Data provided ::
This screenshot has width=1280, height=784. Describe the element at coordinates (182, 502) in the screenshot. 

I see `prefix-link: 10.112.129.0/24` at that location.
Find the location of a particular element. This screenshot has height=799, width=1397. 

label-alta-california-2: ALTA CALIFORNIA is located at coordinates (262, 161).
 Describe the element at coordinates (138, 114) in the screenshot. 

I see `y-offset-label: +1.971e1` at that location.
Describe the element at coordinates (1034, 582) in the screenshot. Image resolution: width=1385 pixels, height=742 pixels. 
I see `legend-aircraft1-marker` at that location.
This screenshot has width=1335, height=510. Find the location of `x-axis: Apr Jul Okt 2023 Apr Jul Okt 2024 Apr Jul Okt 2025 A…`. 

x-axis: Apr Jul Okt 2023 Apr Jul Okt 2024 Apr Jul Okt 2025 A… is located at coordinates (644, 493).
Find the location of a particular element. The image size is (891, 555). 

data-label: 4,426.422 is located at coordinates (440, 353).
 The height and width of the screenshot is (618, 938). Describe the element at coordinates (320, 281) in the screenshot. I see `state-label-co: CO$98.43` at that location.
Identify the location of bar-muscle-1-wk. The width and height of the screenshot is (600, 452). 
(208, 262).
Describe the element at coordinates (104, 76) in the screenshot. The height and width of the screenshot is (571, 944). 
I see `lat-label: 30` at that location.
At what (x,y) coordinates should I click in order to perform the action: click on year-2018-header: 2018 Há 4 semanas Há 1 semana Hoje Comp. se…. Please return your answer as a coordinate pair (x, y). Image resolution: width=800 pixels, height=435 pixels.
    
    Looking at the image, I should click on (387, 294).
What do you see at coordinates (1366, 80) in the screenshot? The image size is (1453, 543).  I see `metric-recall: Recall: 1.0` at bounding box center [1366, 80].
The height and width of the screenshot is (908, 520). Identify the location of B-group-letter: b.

Your task :: Swap "particular" for "specific" in the lines between the one holding "Describe the element at coordinates (1034, 582)" and the one holding "(208, 262).", inclusive, and write out only those lines with nothing else changed.

Solution to the problem ::
Describe the element at coordinates (1034, 582) in the screenshot. Image resolution: width=1385 pixels, height=742 pixels. 
I see `legend-aircraft1-marker` at that location.
This screenshot has width=1335, height=510. Find the location of `x-axis: Apr Jul Okt 2023 Apr Jul Okt 2024 Apr Jul Okt 2025 A…`. 

x-axis: Apr Jul Okt 2023 Apr Jul Okt 2024 Apr Jul Okt 2025 A… is located at coordinates (644, 493).
Find the location of a specific element. The image size is (891, 555). 

data-label: 4,426.422 is located at coordinates (440, 353).
 The height and width of the screenshot is (618, 938). Describe the element at coordinates (320, 281) in the screenshot. I see `state-label-co: CO$98.43` at that location.
Identify the location of bar-muscle-1-wk. The width and height of the screenshot is (600, 452). 
(208, 262).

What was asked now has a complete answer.